A series of recent grand jury decisions has dealt setbacks to federal prosecutors pursuing cases tied to President Donald Trump’s controversial crackdown in Washington, D.C., with jurors declining to issue indictments in several high-profile arrests.

In the latest case, prosecutors failed to secure an indictment against Nathalie Rose Jones, who was accused of threatening Trump in a series of social media posts. According to the U.S. Attorney’s Office for the District of Columbia, Jones allegedly told Secret Service agents during an interview in August that she viewed Trump as a “nazi” and a “terrorist” and said she would kill him if she had the chance.

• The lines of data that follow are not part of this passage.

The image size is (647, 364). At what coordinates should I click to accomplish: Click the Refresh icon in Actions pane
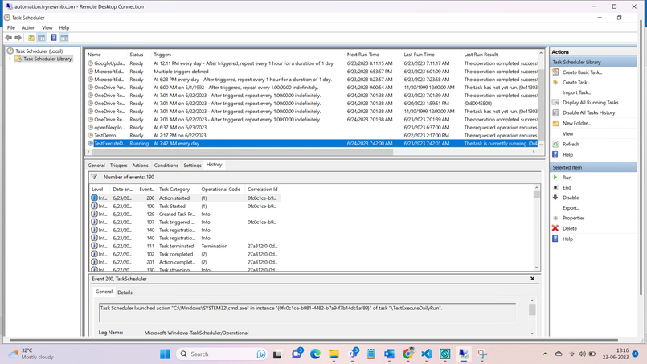point(555,145)
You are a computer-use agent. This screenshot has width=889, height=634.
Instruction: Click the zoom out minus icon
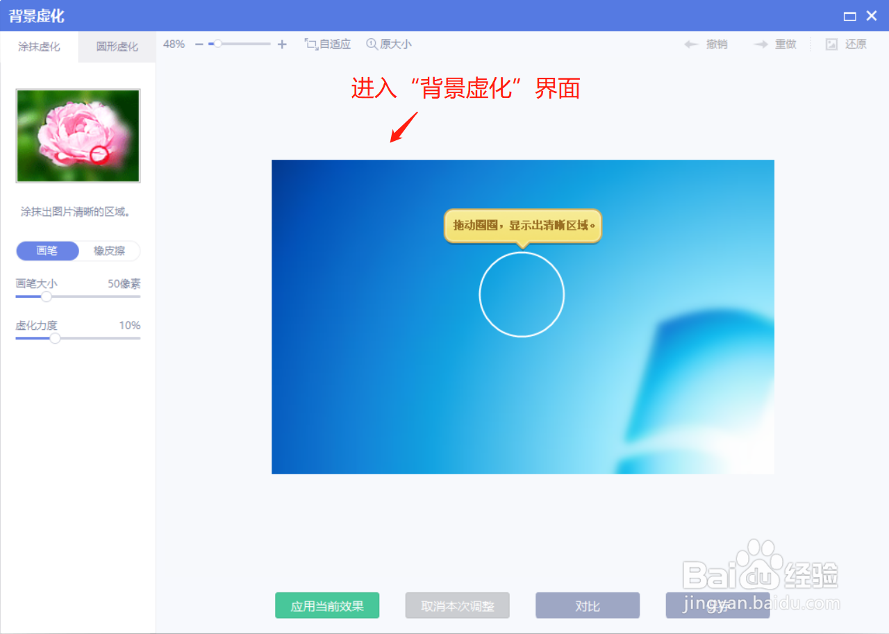click(199, 44)
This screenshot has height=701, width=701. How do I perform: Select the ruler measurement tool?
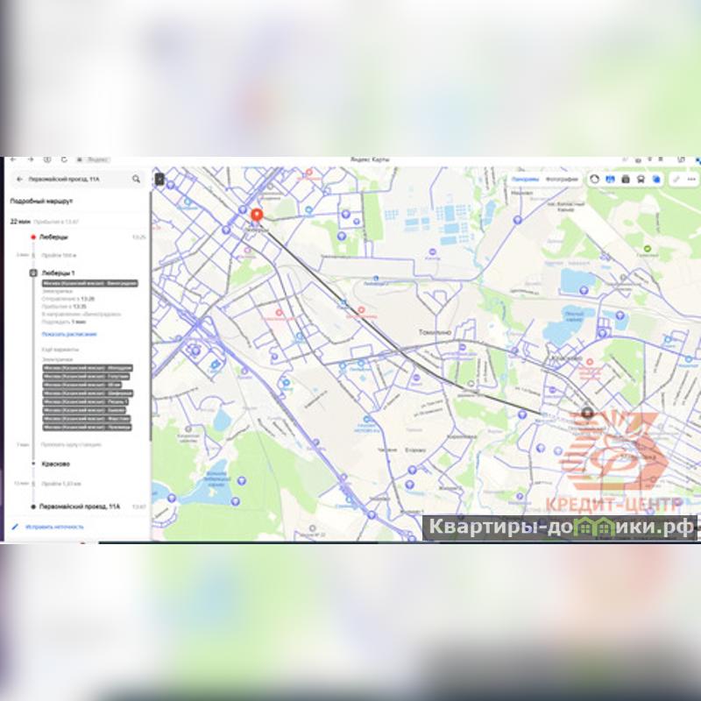tap(676, 179)
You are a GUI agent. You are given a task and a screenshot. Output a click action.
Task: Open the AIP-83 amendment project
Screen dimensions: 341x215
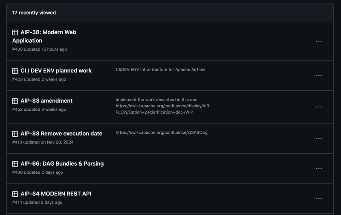pos(46,101)
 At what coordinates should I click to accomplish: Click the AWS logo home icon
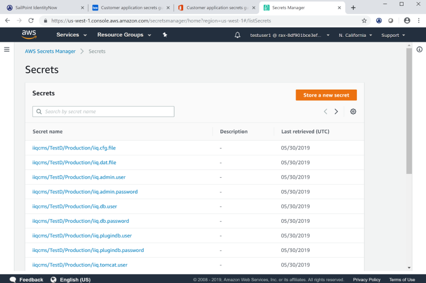(29, 34)
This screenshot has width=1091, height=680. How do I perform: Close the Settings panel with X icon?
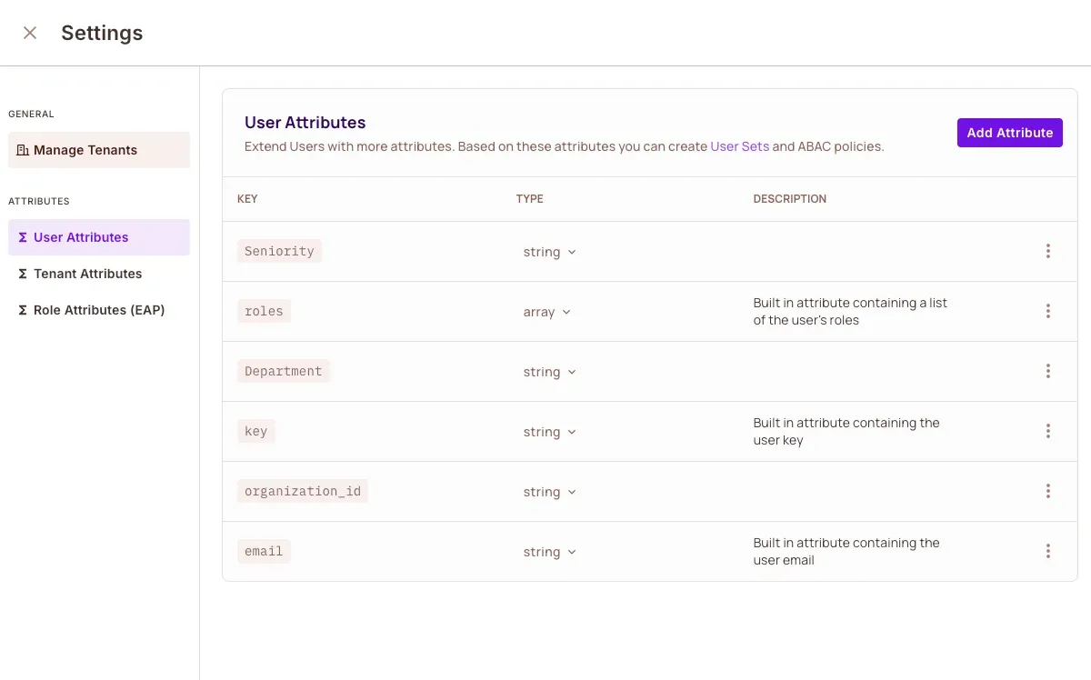(30, 33)
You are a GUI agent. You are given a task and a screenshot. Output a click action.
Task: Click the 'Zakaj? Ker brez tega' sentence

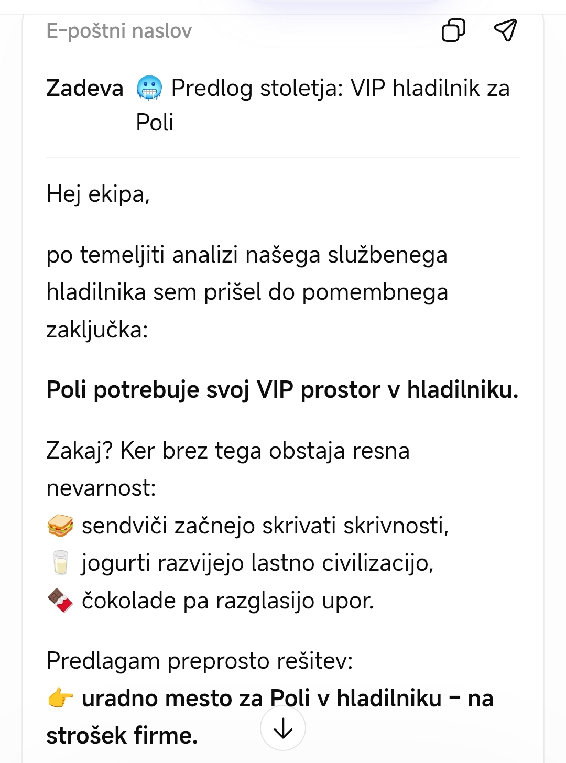coord(228,451)
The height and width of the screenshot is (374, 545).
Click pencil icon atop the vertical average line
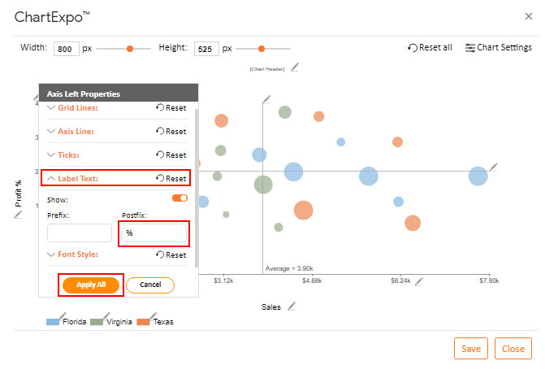pyautogui.click(x=266, y=99)
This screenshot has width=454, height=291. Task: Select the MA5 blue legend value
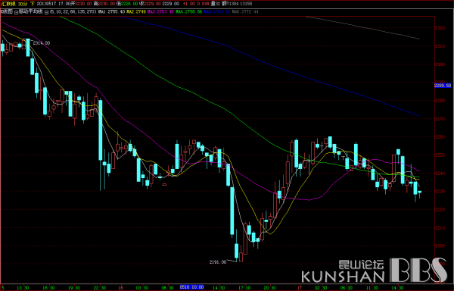217,12
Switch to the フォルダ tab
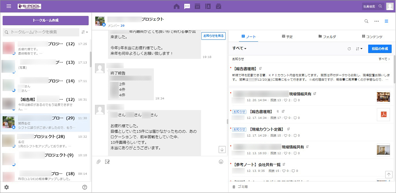This screenshot has width=396, height=193. (x=327, y=36)
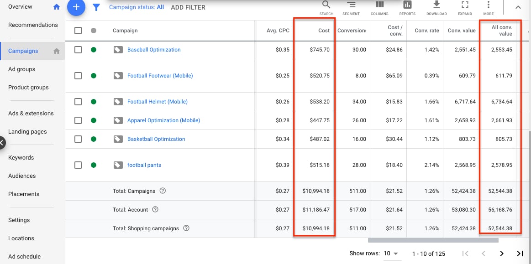Open the Reports chart icon

click(407, 5)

Jones, however, later maintained that she had no intent to harm anyone and traveled to the capital only to take part in a peaceful protest. Her attorneys said she allowed agents to search her car — which contained no weapons — and consistently denied wanting to act on her remarks. Despite her arrest on August 16 and prosecutors’ claims that she admitted ownership of the social media account in question, a grand jury declined to indict.

“A grand jury has now found no probable cause to indict Ms. Jones on the charged offenses,” her lawyers wrote in a motion seeking her release. “The government may intend to try again, but the evidence has not changed and no indictment is likely.”

The Jones case is not an isolated example. In recent weeks, grand jurors have rejected charges in at least three other cases. Sidney Lori Reid, accused of assaulting an FBI agent during a July protest in D.C., avoided indictment from three separate panels. Prosecutors subsequently downgraded her case to misdemeanor charges.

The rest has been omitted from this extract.